But more than that – while I expected that all I was experiencing would drive me to be more about me and my needs, I found myself compelled – happily compelled – to reach out to others, to strive to make a difference in the church and the world, to actually live in a more authentic and true way than had to that point appealed. My heart, strangely enough, had been opened, and I had been freed to live in a new and far more fulfilling way. This was not something I did, not something that would ever have even occurred to me I needed. It was something the Spirit of God did within me, and for me.

Author and theologian Marcus Borg (The Heart of Christianity – Rediscovering A Life of Faith) uses the metaphor of an egg shell to talk about this matter. He writes,

“When our hearts are closed, we live within a shell. To extend the egg metaphor: the shell needs to be broken open if the life within it is to enter into full life. What we need is a ‘hatching of the heart.’ …The hatching of the heart – the opening of the self to the sacred – is a comprehensive image for the individual dimension of the Christian life.” (p.154)

It will be different for everyone, this hatching of the heart.

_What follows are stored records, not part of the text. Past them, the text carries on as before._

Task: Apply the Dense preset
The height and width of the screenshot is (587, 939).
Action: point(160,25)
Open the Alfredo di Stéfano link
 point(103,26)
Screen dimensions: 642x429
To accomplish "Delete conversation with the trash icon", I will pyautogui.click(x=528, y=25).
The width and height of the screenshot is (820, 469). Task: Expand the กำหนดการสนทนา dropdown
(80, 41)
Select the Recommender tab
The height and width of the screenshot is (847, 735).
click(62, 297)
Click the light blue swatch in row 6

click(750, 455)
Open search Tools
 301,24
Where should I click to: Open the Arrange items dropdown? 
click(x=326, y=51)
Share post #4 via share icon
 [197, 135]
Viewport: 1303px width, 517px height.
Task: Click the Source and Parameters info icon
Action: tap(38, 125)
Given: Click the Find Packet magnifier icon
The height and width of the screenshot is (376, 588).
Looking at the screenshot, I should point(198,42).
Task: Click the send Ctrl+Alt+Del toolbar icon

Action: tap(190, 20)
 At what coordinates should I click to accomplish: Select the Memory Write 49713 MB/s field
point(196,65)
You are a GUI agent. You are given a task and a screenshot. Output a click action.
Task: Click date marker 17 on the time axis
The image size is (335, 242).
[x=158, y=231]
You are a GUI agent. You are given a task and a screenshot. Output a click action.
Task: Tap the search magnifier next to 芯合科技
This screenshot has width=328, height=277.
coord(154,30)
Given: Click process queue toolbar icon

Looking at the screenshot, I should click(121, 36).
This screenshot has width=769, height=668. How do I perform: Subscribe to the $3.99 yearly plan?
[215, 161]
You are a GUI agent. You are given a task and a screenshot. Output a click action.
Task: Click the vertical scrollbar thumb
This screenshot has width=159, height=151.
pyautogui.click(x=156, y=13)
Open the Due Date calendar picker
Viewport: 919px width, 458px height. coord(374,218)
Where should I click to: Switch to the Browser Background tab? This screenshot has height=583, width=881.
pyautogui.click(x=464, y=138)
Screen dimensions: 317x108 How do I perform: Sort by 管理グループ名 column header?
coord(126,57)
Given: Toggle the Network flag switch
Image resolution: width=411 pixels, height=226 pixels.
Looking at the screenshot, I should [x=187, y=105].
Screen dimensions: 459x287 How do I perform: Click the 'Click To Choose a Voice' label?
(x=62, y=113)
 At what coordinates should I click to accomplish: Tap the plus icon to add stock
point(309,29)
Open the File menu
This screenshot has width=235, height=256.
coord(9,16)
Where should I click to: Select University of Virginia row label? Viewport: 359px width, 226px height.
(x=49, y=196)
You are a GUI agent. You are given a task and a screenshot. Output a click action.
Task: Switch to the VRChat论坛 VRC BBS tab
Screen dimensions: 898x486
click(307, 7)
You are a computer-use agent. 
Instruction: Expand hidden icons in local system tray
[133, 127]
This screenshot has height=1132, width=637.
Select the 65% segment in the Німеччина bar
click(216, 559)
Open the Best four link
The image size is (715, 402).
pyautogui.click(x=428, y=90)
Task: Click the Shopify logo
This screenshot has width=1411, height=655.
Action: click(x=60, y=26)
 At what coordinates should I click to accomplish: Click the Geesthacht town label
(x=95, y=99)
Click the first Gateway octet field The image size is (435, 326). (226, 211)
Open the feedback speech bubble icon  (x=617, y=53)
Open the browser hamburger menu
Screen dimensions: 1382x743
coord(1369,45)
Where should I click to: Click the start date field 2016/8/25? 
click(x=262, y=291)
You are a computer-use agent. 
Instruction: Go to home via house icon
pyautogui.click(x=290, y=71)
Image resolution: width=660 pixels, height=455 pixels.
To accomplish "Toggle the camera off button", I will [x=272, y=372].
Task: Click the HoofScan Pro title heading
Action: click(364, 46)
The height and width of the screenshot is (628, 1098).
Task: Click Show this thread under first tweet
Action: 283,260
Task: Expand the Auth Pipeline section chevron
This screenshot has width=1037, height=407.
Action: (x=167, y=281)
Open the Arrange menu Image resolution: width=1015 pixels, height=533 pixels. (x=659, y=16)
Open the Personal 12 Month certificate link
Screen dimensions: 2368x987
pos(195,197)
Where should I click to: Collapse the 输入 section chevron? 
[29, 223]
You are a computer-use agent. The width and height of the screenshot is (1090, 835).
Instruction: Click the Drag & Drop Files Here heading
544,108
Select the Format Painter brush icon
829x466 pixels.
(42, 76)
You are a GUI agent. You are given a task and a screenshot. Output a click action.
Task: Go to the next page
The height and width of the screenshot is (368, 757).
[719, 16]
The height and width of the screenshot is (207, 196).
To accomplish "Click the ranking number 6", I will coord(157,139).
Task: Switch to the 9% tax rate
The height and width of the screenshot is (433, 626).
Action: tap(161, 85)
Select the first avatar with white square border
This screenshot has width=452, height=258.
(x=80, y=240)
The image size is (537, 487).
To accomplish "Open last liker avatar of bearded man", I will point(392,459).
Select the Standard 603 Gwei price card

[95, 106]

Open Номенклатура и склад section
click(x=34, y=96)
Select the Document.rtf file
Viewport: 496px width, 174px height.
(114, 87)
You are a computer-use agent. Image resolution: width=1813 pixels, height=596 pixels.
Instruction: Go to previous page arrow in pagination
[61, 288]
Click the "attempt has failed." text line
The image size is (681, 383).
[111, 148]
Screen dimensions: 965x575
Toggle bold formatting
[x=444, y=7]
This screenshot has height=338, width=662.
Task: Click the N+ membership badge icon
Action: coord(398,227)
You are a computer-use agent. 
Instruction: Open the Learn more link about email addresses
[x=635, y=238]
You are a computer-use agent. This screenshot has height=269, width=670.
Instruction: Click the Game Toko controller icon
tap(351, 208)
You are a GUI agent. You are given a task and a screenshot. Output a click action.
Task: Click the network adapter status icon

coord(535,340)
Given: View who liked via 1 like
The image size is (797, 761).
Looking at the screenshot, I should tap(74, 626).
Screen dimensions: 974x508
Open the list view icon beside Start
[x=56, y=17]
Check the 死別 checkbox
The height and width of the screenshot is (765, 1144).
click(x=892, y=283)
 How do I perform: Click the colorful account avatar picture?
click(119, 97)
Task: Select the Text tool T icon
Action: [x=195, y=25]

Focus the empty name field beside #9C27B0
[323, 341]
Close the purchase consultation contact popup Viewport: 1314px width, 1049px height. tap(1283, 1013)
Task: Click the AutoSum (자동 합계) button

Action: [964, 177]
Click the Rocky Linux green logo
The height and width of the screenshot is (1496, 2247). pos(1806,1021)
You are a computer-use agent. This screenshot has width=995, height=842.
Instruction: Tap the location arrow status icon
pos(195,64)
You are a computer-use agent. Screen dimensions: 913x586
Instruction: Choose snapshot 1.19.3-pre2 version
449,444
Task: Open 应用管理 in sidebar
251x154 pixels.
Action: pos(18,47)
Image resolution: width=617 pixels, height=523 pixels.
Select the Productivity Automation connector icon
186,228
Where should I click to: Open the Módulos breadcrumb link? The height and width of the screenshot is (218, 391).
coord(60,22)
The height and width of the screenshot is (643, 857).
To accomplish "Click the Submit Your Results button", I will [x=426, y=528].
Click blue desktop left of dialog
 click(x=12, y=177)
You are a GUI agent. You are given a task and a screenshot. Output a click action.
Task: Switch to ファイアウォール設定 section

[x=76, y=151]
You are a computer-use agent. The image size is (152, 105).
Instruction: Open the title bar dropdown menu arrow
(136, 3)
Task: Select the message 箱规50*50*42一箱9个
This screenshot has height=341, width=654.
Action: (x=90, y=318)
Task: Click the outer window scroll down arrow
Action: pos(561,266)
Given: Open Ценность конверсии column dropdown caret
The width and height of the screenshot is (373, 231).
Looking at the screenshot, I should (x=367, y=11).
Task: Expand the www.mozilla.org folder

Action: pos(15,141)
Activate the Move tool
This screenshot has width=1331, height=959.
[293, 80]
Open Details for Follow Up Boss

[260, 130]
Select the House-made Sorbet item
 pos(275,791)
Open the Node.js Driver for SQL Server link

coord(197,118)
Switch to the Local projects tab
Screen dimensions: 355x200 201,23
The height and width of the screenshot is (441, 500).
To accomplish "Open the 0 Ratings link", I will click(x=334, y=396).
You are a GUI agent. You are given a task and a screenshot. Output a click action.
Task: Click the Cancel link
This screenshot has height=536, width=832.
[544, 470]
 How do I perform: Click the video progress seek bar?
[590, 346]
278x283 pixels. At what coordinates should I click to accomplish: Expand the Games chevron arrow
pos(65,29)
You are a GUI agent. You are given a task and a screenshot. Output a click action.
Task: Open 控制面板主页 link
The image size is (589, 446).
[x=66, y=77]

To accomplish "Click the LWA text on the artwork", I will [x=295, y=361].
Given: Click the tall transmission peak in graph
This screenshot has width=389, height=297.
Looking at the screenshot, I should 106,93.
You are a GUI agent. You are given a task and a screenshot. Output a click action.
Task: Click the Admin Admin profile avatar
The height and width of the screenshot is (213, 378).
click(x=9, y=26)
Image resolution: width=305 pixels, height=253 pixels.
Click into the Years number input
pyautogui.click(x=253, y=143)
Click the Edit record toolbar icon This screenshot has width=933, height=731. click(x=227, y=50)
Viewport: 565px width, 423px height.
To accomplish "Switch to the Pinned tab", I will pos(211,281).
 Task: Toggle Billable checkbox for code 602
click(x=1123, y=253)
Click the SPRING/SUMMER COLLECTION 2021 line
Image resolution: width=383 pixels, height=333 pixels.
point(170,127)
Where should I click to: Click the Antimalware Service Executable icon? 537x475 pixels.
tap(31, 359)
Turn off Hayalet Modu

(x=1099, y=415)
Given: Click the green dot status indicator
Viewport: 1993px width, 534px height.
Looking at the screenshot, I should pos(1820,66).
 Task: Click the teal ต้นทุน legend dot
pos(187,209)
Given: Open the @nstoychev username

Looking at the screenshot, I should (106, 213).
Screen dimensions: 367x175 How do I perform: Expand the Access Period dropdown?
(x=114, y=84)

For some, it might be prompted by a crisis or a time of suffering and pain; for others it might come right here, in worship, perhaps as we sing a familiar hymn and all of a sudden you “get it”, and amazing grace are not just two words but a credo to live by; for some it might come out in the wilderness, in nature, when stunned by the natural creation something changes within you and you become filled with gratitude not only because creation is so unimaginably vast and beautiful, but also because you realize that you have been created to be part of it, with powers to apprehend and appreciate it; for others, that “hatching” might come through the arts, or through a person who is so clearly filled with God’s Spirit that you feel changed forever by the experience.

Friends, this is the Good News for us, this is the heart of the matter: that God has placed on your heart, at the very core of your being, at the center of your identity, this simple and unalterable and lasting love letter: “I am your God, and you are my people.”